▶ [DIRECTIONS] Lay out the records below as a two-column CSV with the header row "prompt,response", one row per record, holding its text and its answer. Put each field in double quotes, replace line breaks with spaces, and omit the pictures.

▶ [SUPPLIED ENTRIES]

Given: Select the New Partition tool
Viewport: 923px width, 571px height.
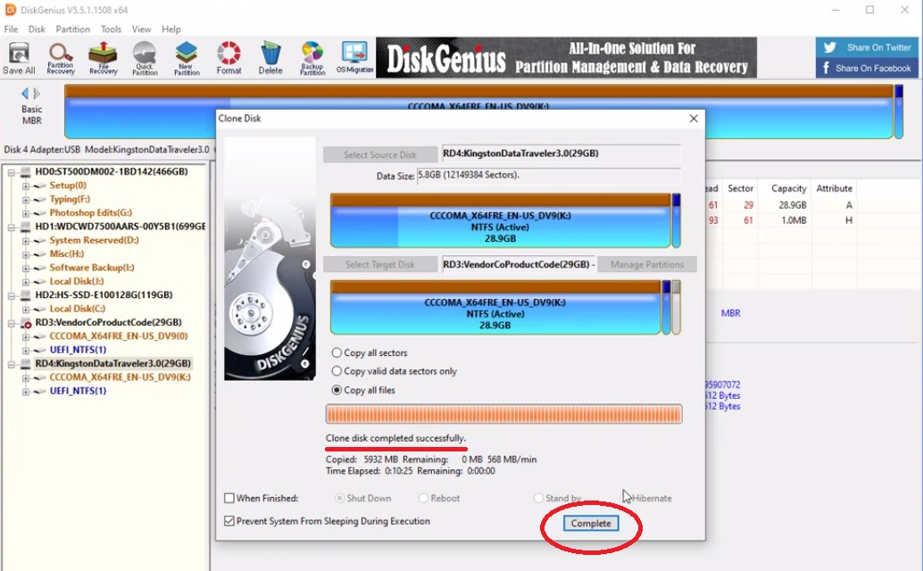Looking at the screenshot, I should (186, 56).
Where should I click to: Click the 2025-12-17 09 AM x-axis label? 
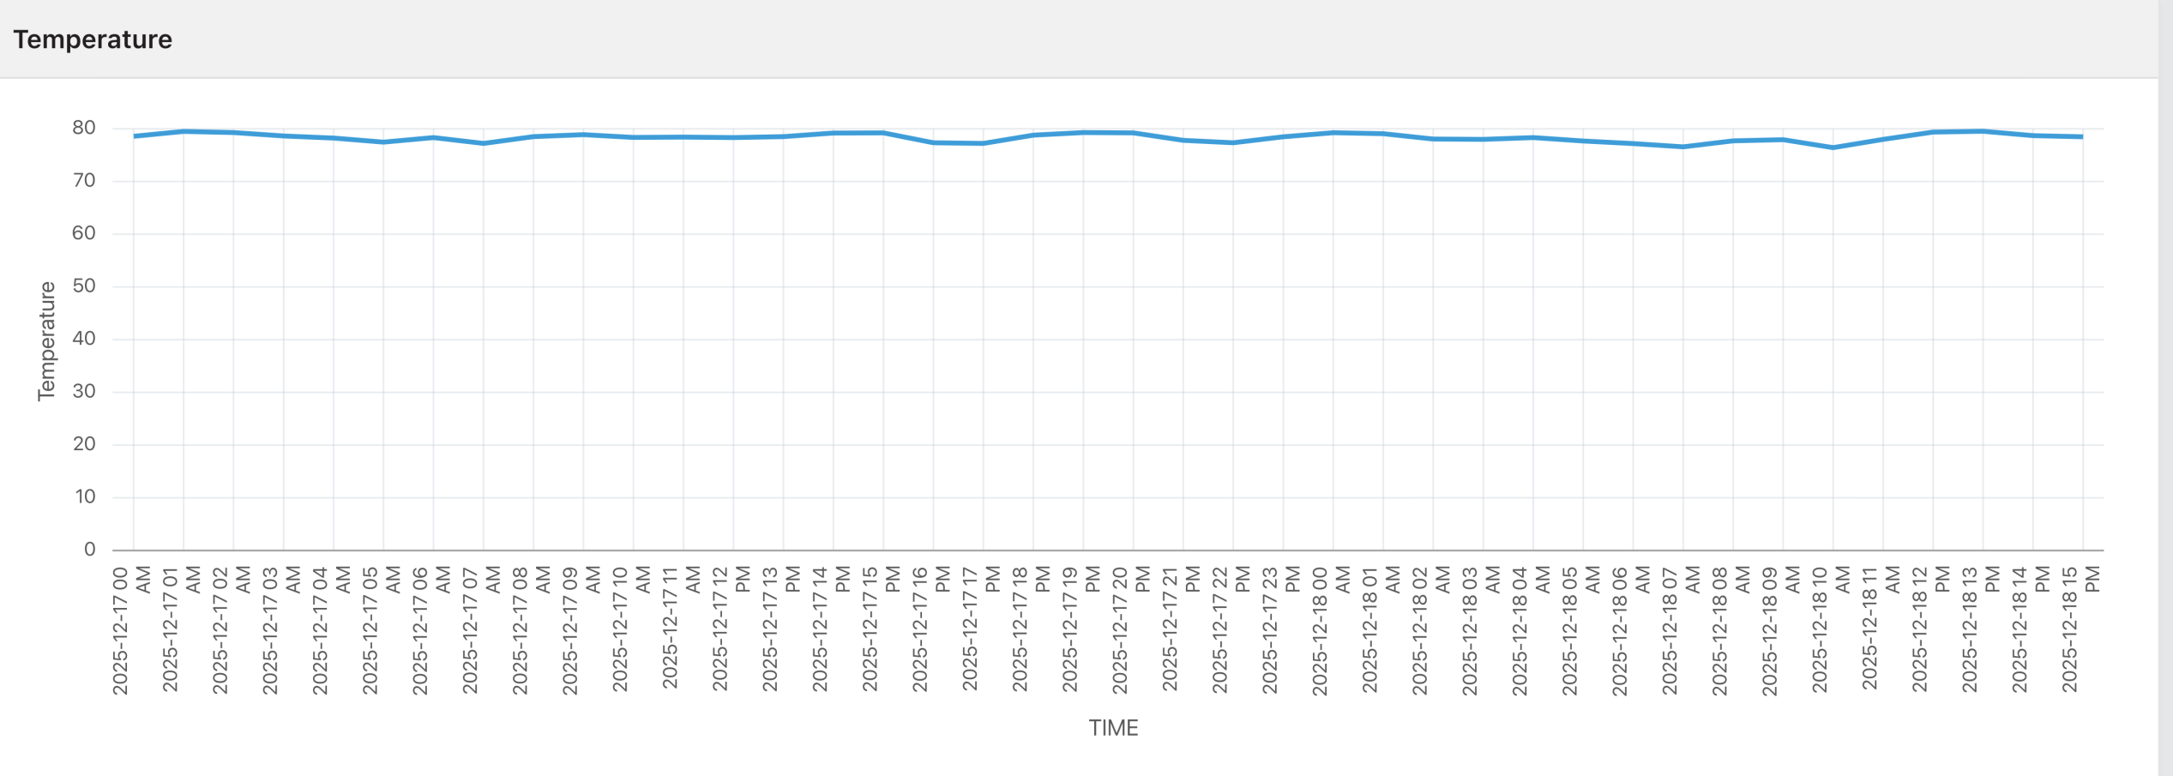tap(581, 630)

▶ [EXERCISE ANSWER]
prompt,response
"Given: Select the New Partition tool Viewport: 923px width, 571px height.","Looking at the screenshot, I should (186, 56)."
"Where should I click to: Click the 2025-12-17 09 AM x-axis label?","tap(581, 630)"